--- Data to use ---

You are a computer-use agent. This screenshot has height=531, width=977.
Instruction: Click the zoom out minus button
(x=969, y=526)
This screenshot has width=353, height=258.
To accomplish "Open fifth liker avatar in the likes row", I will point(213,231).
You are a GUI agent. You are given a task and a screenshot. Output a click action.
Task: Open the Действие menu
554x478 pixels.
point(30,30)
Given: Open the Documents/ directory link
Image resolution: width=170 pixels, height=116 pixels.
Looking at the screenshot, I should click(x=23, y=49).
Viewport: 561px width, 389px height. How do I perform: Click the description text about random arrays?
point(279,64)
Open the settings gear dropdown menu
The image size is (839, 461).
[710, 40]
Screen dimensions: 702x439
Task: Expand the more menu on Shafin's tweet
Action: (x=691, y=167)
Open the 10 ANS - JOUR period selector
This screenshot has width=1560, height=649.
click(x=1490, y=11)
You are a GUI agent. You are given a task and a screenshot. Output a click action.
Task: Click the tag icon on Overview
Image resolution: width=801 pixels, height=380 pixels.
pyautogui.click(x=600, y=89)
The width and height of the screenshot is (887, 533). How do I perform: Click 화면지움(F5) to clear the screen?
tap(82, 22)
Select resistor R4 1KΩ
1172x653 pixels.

---

» Work task:
Would you output the lines from the one that contains "Image resolution: width=801" to the end of the data, both ends included, exactly as they appear?

» Task output:
Image resolution: width=801 pixels, height=380 pixels.
pyautogui.click(x=600, y=89)
The width and height of the screenshot is (887, 533). How do I perform: Click 화면지움(F5) to clear the screen?
tap(82, 22)
Select resistor R4 1KΩ
1172x653 pixels.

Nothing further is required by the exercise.